In 2022, the NBA altered the way it schedules games, with some back-to-back match-ups for teams on road trips, so that it could reduce total league travel by a total of about 50,000 miles, or nearly 80,500 kilometres. So, instead of the Toronto Raptors flying to Miami early in the season and then going back later in the year, they would arrive in South Florida and play the Heat twice before leaving town.

That’s led to the NHL being a leader among sports leagues, with lower emissions than NFL and NBA. Even a long-haul series like the 2024’s Stanley Cup pales in comparison to the glut of CO2 regurgitated into the atmosphere from international organizations like FIFA and the World Cup.

Balancing Act

So, what’s this all mean? Should we stop watching? Cancel hockey altogether? Am I just some negative tree-hugger looking to introduce a little climate anxiety into this special moment in Oilers history? No.

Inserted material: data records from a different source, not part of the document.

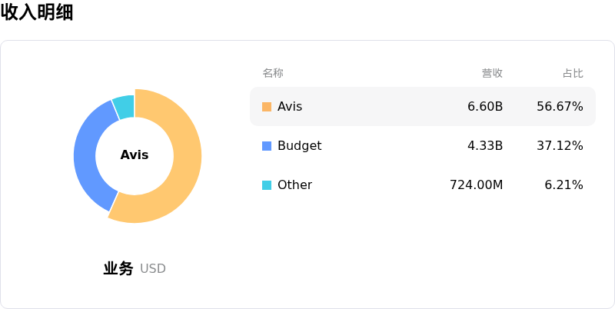Sort by the 名称 column header
This screenshot has height=309, width=615.
point(273,73)
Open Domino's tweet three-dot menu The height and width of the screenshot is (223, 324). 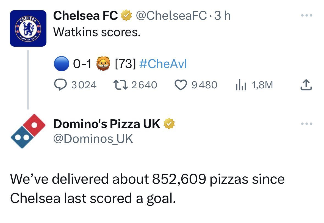306,124
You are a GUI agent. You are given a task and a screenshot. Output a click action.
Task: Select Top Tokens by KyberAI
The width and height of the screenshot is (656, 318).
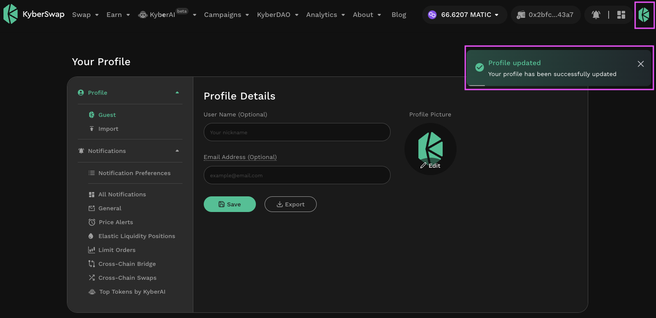(132, 292)
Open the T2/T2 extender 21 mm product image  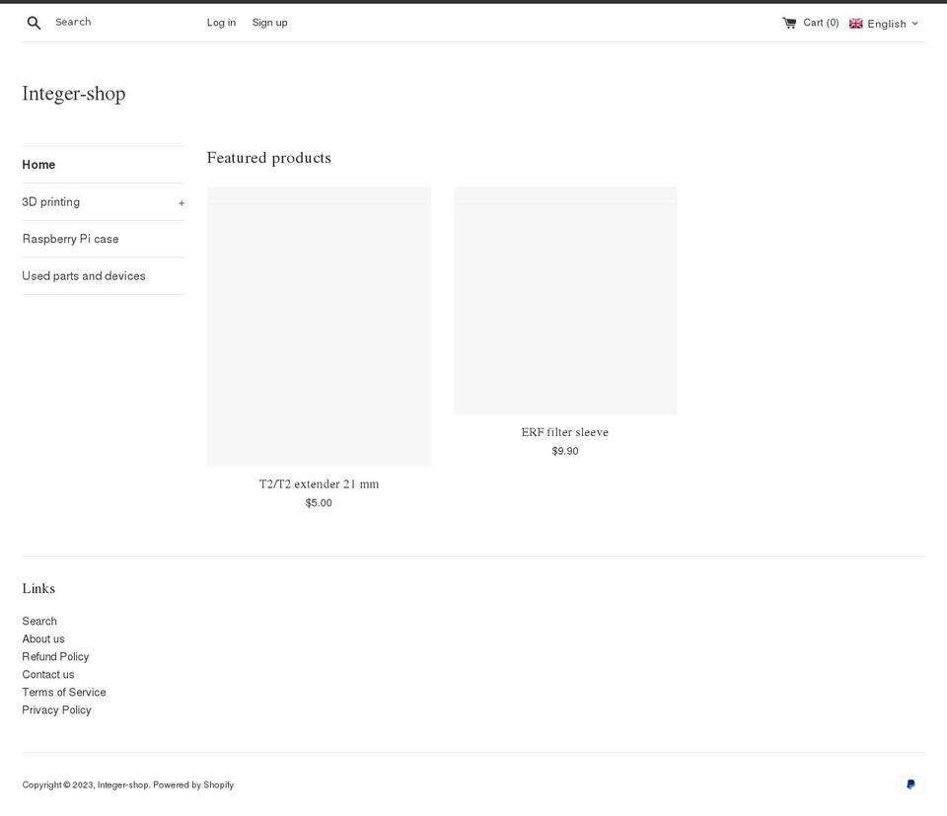tap(319, 326)
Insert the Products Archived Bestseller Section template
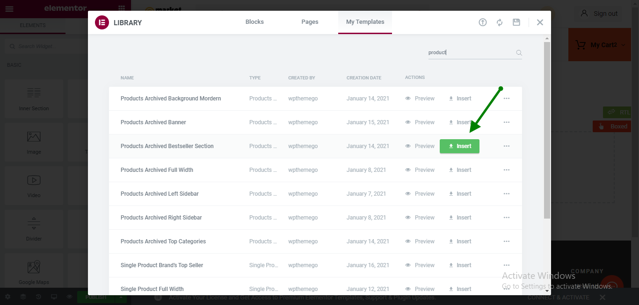 point(459,146)
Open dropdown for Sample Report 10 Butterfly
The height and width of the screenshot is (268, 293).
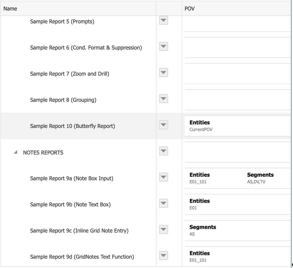pos(163,125)
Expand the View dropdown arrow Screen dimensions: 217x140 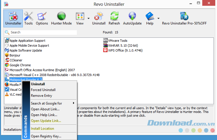(x=88, y=18)
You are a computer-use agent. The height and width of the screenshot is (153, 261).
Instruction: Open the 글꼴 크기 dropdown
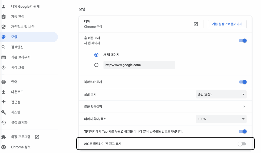[x=221, y=94]
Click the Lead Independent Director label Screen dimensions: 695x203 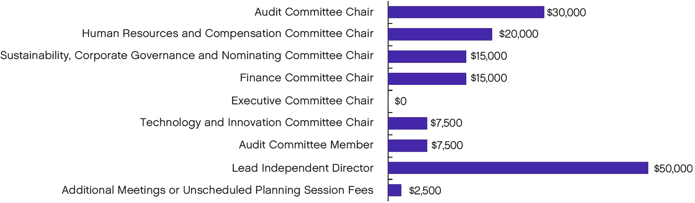pos(303,168)
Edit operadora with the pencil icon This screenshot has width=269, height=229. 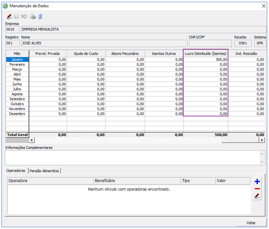coord(257,196)
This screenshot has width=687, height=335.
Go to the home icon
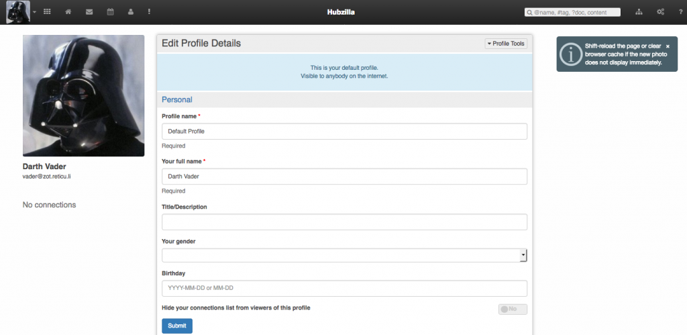(x=68, y=12)
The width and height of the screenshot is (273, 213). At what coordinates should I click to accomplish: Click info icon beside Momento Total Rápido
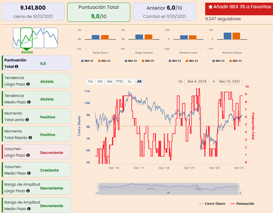pos(30,137)
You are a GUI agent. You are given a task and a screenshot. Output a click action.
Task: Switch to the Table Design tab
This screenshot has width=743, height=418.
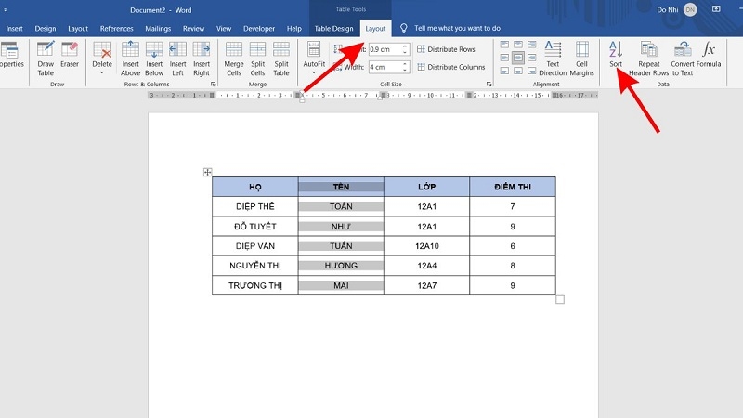click(x=333, y=29)

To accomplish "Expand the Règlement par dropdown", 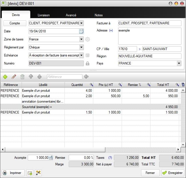I will pyautogui.click(x=81, y=47).
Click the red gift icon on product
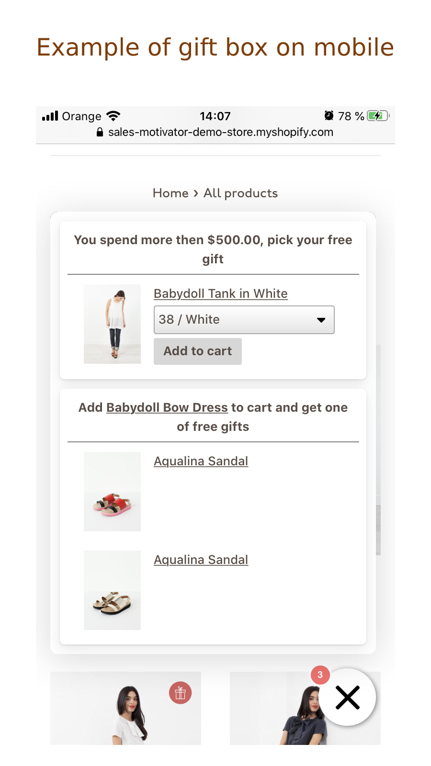Image resolution: width=431 pixels, height=766 pixels. [180, 693]
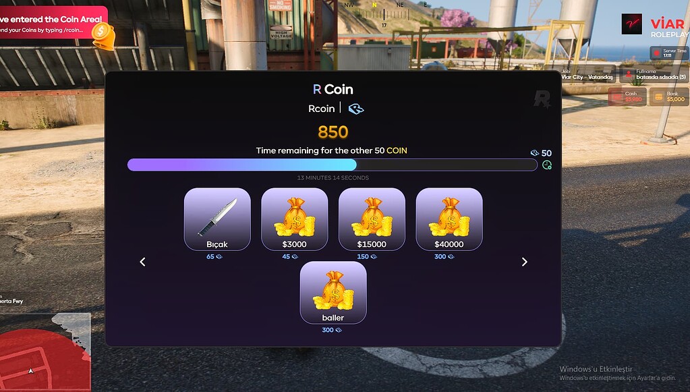
Task: Choose the $3000 money bag reward
Action: [294, 219]
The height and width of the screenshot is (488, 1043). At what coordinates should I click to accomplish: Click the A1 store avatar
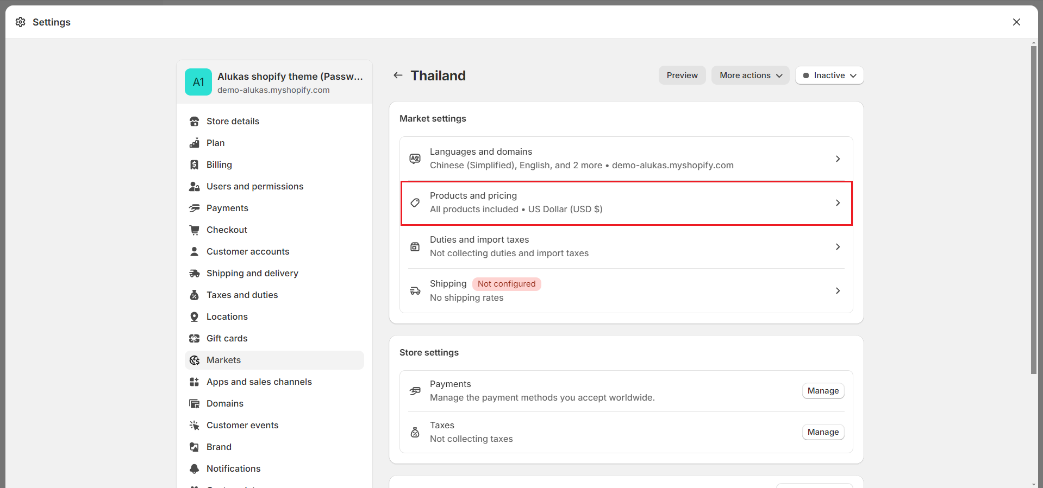click(198, 82)
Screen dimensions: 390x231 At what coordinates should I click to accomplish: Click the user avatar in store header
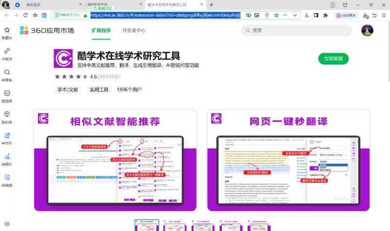click(367, 30)
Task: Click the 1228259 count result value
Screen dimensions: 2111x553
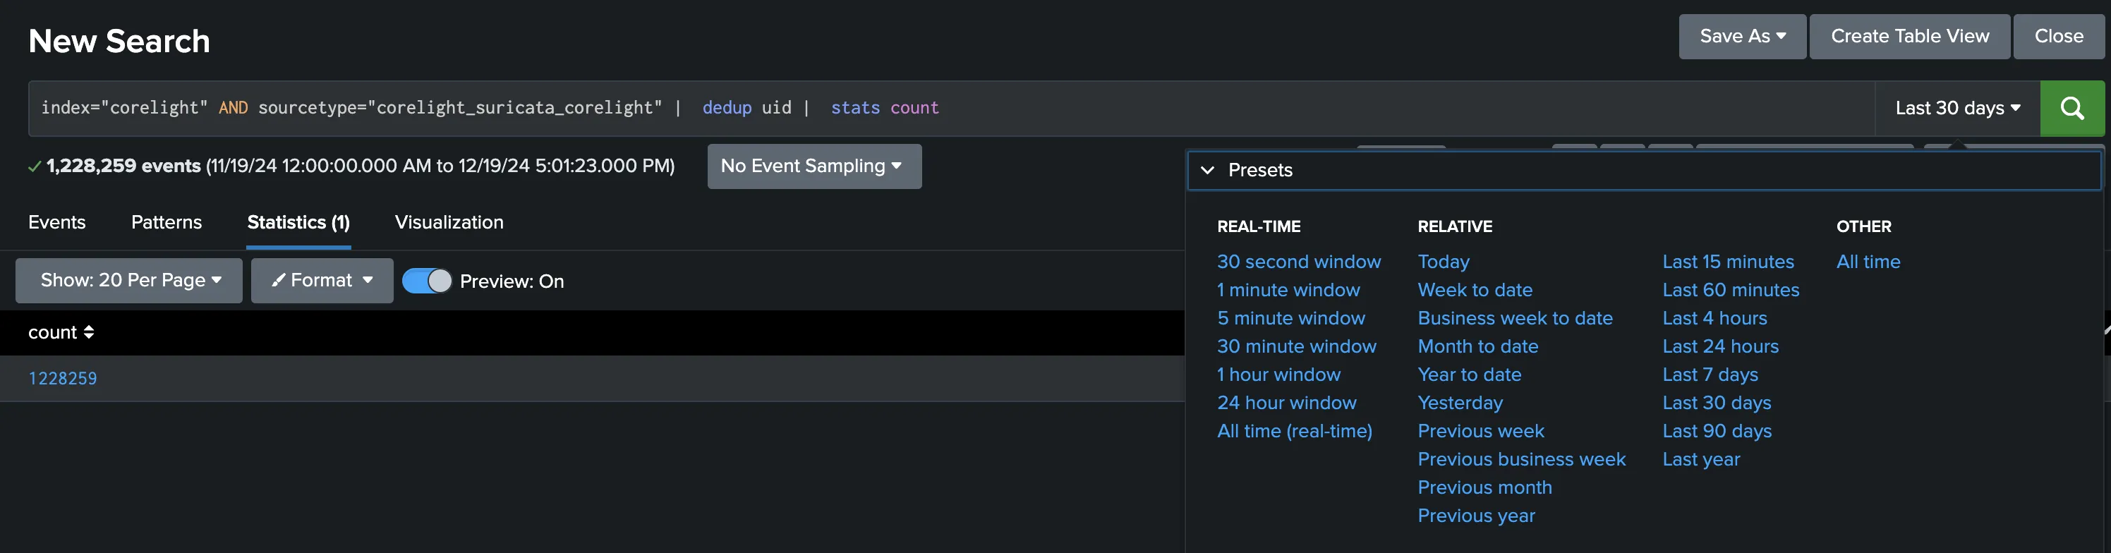Action: (x=62, y=378)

Of course not. I’m just as happy to see our city triumph as the next person. But as the NHL’s own efforts point out, there’s nothing that says you can’t be both a fan of the game and care about lessening its impact. In fact, doing so now couldn’t be more vital.

Right now, youth enrolment in minor hockey is falling fast. In the past decade-and-a-half, there’s been a 22 per cent drop in the number of kids participating in the sport, according to Hockey Canada. Part of that is due to the cost-heavy nature of hockey compared to, say, basketball or soccer. But part of it can be linked to climate change, too.

Warming temperatures have led to shorter winters. Less reliable ice has threatened the viability of many of Canada’s 5,000 outdoor skating rinks now and into the future. That has the potential to kibosh outdoor games of shinny that have for generations led Canadian kids to a lifelong love affair with the sport. Indoors, things aren’t much better with our hockey-obsessed culture boasting just 2,860 indoor rinks nationwide, according to the International Ice Hockey Federation, meaning there isn’t enough space to offset ice-rental cost increases or keep up with our growing population.

So, if we want to maintain an interest in hockey among our country’s youth, and cement the sport’s label as a cultural identifier for Canada, then having a Canadian team to cheer for in the playoffs helps, but having an honest conversation about the sport’s emissions, and what we can do to fix them, is better.